■ ACTION ITEM:
Output every record precisely.

————————

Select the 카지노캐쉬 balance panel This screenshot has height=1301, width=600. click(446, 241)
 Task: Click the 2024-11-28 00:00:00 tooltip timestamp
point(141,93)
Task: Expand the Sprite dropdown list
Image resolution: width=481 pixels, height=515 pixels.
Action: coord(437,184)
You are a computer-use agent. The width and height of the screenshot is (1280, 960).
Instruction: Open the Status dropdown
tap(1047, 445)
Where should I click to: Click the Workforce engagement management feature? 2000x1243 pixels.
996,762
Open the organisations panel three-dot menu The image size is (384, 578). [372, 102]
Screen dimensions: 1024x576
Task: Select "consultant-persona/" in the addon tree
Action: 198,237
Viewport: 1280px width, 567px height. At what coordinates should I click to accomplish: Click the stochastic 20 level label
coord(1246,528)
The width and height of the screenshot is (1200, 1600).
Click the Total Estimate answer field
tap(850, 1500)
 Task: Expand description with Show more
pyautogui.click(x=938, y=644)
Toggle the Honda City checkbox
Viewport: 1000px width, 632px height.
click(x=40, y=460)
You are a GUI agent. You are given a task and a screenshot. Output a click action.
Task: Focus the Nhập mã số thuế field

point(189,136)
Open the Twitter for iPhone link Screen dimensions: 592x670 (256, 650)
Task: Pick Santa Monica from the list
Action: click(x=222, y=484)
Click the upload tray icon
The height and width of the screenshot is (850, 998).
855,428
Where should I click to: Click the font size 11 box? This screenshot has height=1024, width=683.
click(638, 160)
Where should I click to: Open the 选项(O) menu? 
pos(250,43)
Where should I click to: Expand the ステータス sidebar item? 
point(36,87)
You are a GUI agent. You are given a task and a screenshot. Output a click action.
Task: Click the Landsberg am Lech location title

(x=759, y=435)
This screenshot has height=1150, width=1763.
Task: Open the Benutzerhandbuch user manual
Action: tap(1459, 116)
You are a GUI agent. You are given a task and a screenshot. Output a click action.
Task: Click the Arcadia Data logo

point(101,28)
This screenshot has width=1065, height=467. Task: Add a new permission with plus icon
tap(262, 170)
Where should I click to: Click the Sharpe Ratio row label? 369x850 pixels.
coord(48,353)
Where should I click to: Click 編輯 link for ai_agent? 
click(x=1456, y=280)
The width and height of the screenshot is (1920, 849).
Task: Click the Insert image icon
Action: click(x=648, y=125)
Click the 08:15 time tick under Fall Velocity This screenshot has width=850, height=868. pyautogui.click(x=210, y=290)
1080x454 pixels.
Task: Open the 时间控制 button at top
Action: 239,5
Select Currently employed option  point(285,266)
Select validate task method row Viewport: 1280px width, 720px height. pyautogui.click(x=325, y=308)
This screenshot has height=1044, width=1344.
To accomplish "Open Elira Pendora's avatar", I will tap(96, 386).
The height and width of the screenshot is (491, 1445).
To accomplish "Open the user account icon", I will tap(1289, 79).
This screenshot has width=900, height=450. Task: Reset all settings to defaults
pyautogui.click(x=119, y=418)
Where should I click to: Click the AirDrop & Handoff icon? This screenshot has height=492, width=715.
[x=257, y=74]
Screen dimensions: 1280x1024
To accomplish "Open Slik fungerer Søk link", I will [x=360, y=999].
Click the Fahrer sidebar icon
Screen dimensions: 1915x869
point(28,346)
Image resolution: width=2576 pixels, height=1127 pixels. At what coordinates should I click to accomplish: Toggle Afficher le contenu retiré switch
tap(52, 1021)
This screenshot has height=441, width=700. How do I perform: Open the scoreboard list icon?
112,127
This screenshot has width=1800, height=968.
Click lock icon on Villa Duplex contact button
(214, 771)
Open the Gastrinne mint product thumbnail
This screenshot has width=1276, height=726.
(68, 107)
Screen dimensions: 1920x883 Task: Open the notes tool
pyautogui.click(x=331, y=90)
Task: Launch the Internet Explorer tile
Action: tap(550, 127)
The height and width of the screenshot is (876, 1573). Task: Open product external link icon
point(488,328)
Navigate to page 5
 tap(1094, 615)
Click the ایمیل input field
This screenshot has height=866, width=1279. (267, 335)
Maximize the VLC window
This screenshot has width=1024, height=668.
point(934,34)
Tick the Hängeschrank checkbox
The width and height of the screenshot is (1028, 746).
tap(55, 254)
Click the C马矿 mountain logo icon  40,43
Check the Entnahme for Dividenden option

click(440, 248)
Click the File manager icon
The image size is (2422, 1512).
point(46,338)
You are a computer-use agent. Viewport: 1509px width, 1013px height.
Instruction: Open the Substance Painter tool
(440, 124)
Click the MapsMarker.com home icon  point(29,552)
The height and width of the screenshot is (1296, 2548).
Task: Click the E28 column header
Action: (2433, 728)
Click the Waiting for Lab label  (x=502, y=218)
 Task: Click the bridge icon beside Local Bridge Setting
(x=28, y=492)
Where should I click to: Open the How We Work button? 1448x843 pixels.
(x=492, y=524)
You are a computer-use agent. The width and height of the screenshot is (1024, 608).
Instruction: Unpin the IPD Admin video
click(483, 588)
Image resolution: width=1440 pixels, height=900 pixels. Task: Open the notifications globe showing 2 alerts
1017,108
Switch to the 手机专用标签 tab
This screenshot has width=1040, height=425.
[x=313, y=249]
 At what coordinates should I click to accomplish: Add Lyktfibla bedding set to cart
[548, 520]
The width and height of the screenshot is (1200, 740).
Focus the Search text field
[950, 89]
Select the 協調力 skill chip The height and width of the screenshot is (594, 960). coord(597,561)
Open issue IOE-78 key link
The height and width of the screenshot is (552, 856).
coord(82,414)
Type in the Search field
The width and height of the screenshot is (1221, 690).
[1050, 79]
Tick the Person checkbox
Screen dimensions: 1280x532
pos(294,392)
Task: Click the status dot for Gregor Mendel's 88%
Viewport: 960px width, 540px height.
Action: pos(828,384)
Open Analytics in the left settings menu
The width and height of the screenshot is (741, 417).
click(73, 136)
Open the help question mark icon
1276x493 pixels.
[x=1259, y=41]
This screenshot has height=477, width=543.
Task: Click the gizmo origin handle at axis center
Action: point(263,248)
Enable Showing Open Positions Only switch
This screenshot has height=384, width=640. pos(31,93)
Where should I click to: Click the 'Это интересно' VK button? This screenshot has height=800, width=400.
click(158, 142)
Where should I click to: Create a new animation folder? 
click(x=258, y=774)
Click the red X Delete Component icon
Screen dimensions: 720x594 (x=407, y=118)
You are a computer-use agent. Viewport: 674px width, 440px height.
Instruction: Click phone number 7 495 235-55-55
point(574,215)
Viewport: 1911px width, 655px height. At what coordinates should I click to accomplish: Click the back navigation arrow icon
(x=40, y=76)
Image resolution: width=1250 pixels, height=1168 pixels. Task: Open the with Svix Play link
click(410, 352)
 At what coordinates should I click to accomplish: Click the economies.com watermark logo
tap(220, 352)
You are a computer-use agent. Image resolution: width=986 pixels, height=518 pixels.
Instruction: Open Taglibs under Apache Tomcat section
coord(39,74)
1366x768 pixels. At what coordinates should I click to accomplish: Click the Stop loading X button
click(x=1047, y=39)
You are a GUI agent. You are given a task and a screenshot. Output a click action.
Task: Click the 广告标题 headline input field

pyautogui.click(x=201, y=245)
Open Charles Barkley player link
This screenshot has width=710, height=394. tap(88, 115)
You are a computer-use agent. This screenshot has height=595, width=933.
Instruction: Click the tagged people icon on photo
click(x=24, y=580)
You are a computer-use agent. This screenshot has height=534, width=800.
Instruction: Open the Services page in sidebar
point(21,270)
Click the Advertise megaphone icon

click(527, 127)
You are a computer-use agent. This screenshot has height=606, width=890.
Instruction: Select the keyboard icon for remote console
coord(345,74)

————————

■ RESPONSE:
Select the 카지노캐쉬 balance panel This screenshot has height=1301, width=600. click(446, 241)
 Task: Click the 2024-11-28 00:00:00 tooltip timestamp
point(141,93)
Task: Expand the Sprite dropdown list
Image resolution: width=481 pixels, height=515 pixels.
Action: coord(437,184)
You are a computer-use agent. The width and height of the screenshot is (1280, 960).
Instruction: Open the Status dropdown
tap(1047, 445)
Where should I click to: Click the Workforce engagement management feature? 2000x1243 pixels.
996,762
Open the organisations panel three-dot menu The image size is (384, 578). [372, 102]
Screen dimensions: 1024x576
Task: Select "consultant-persona/" in the addon tree
Action: 198,237
Viewport: 1280px width, 567px height. At what coordinates should I click to accomplish: Click the stochastic 20 level label
coord(1246,528)
The width and height of the screenshot is (1200, 1600).
Click the Total Estimate answer field
tap(850, 1500)
 Task: Expand description with Show more
pyautogui.click(x=938, y=644)
Toggle the Honda City checkbox
Viewport: 1000px width, 632px height.
click(x=40, y=460)
You are a GUI agent. You are given a task and a screenshot. Output a click action.
Task: Focus the Nhập mã số thuế field

point(189,136)
Open the Twitter for iPhone link Screen dimensions: 592x670 (256, 650)
Task: Pick Santa Monica from the list
Action: click(x=222, y=484)
Click the upload tray icon
The height and width of the screenshot is (850, 998).
855,428
Where should I click to: Click the font size 11 box? This screenshot has height=1024, width=683.
click(638, 160)
Where should I click to: Open the 选项(O) menu? 
pos(250,43)
Where should I click to: Expand the ステータス sidebar item? 
point(36,87)
You are a GUI agent. You are given a task and a screenshot. Output a click action.
Task: Click the Landsberg am Lech location title

(x=759, y=435)
This screenshot has height=1150, width=1763.
Task: Open the Benutzerhandbuch user manual
Action: tap(1459, 116)
You are a GUI agent. You are given a task and a screenshot. Output a click action.
Task: Click the Arcadia Data logo

point(101,28)
This screenshot has width=1065, height=467. Task: Add a new permission with plus icon
tap(262, 170)
Where should I click to: Click the Sharpe Ratio row label? 369x850 pixels.
coord(48,353)
Where should I click to: Click 編輯 link for ai_agent? 
click(x=1456, y=280)
The width and height of the screenshot is (1920, 849).
Task: Click the Insert image icon
Action: click(x=648, y=125)
Click the 08:15 time tick under Fall Velocity This screenshot has width=850, height=868. pyautogui.click(x=210, y=290)
1080x454 pixels.
Task: Open the 时间控制 button at top
Action: 239,5
Select Currently employed option  point(285,266)
Select validate task method row Viewport: 1280px width, 720px height. pyautogui.click(x=325, y=308)
This screenshot has height=1044, width=1344.
To accomplish "Open Elira Pendora's avatar", I will tap(96, 386).
The height and width of the screenshot is (491, 1445).
To accomplish "Open the user account icon", I will tap(1289, 79).
This screenshot has width=900, height=450. Task: Reset all settings to defaults
pyautogui.click(x=119, y=418)
Where should I click to: Click the AirDrop & Handoff icon? This screenshot has height=492, width=715.
[x=257, y=74]
Screen dimensions: 1280x1024
To accomplish "Open Slik fungerer Søk link", I will [x=360, y=999].
Click the Fahrer sidebar icon
Screen dimensions: 1915x869
point(28,346)
Image resolution: width=2576 pixels, height=1127 pixels. At what coordinates should I click to accomplish: Toggle Afficher le contenu retiré switch
tap(52, 1021)
This screenshot has height=441, width=700. How do I perform: Open the scoreboard list icon?
112,127
This screenshot has width=1800, height=968.
Click lock icon on Villa Duplex contact button
(214, 771)
Open the Gastrinne mint product thumbnail
This screenshot has width=1276, height=726.
(68, 107)
Screen dimensions: 1920x883 Task: Open the notes tool
pyautogui.click(x=331, y=90)
Task: Launch the Internet Explorer tile
Action: tap(550, 127)
The height and width of the screenshot is (876, 1573). Task: Open product external link icon
point(488,328)
Navigate to page 5
 tap(1094, 615)
Click the ایمیل input field
This screenshot has height=866, width=1279. (267, 335)
Maximize the VLC window
This screenshot has width=1024, height=668.
point(934,34)
Tick the Hängeschrank checkbox
The width and height of the screenshot is (1028, 746).
tap(55, 254)
Click the C马矿 mountain logo icon  40,43
Check the Entnahme for Dividenden option

click(440, 248)
Click the File manager icon
The image size is (2422, 1512).
point(46,338)
You are a computer-use agent. Viewport: 1509px width, 1013px height.
Instruction: Open the Substance Painter tool
(440, 124)
Click the MapsMarker.com home icon  point(29,552)
The height and width of the screenshot is (1296, 2548).
Task: Click the E28 column header
Action: (2433, 728)
Click the Waiting for Lab label  (x=502, y=218)
 Task: Click the bridge icon beside Local Bridge Setting
(x=28, y=492)
Where should I click to: Open the How We Work button? 1448x843 pixels.
(x=492, y=524)
You are a computer-use agent. The width and height of the screenshot is (1024, 608).
Instruction: Unpin the IPD Admin video
click(483, 588)
Image resolution: width=1440 pixels, height=900 pixels. Task: Open the notifications globe showing 2 alerts
1017,108
Switch to the 手机专用标签 tab
This screenshot has width=1040, height=425.
[x=313, y=249]
 At what coordinates should I click to accomplish: Add Lyktfibla bedding set to cart
[548, 520]
The width and height of the screenshot is (1200, 740).
Focus the Search text field
[950, 89]
Select the 協調力 skill chip The height and width of the screenshot is (594, 960). coord(597,561)
Open issue IOE-78 key link
The height and width of the screenshot is (552, 856).
coord(82,414)
Type in the Search field
The width and height of the screenshot is (1221, 690).
[1050, 79]
Tick the Person checkbox
Screen dimensions: 1280x532
pos(294,392)
Task: Click the status dot for Gregor Mendel's 88%
Viewport: 960px width, 540px height.
Action: pos(828,384)
Open Analytics in the left settings menu
The width and height of the screenshot is (741, 417).
click(73, 136)
Open the help question mark icon
1276x493 pixels.
[x=1259, y=41]
This screenshot has height=477, width=543.
Task: Click the gizmo origin handle at axis center
Action: point(263,248)
Enable Showing Open Positions Only switch
This screenshot has height=384, width=640. pos(31,93)
Where should I click to: Click the 'Это интересно' VK button? This screenshot has height=800, width=400.
click(158, 142)
Where should I click to: Create a new animation folder? 
click(x=258, y=774)
Click the red X Delete Component icon
Screen dimensions: 720x594 (x=407, y=118)
You are a computer-use agent. Viewport: 674px width, 440px height.
Instruction: Click phone number 7 495 235-55-55
point(574,215)
Viewport: 1911px width, 655px height. At what coordinates should I click to accomplish: Click the back navigation arrow icon
(x=40, y=76)
Image resolution: width=1250 pixels, height=1168 pixels. Task: Open the with Svix Play link
click(410, 352)
 At what coordinates should I click to accomplish: Click the economies.com watermark logo
tap(220, 352)
You are a computer-use agent. Image resolution: width=986 pixels, height=518 pixels.
Instruction: Open Taglibs under Apache Tomcat section
coord(39,74)
1366x768 pixels. At what coordinates should I click to accomplish: Click the Stop loading X button
click(x=1047, y=39)
You are a GUI agent. You are given a task and a screenshot. Output a click action.
Task: Click the 广告标题 headline input field

pyautogui.click(x=201, y=245)
Open Charles Barkley player link
This screenshot has width=710, height=394. tap(88, 115)
You are a computer-use agent. This screenshot has height=595, width=933.
Instruction: Click the tagged people icon on photo
click(x=24, y=580)
You are a computer-use agent. This screenshot has height=534, width=800.
Instruction: Open the Services page in sidebar
point(21,270)
Click the Advertise megaphone icon

click(527, 127)
You are a computer-use agent. This screenshot has height=606, width=890.
Instruction: Select the keyboard icon for remote console
coord(345,74)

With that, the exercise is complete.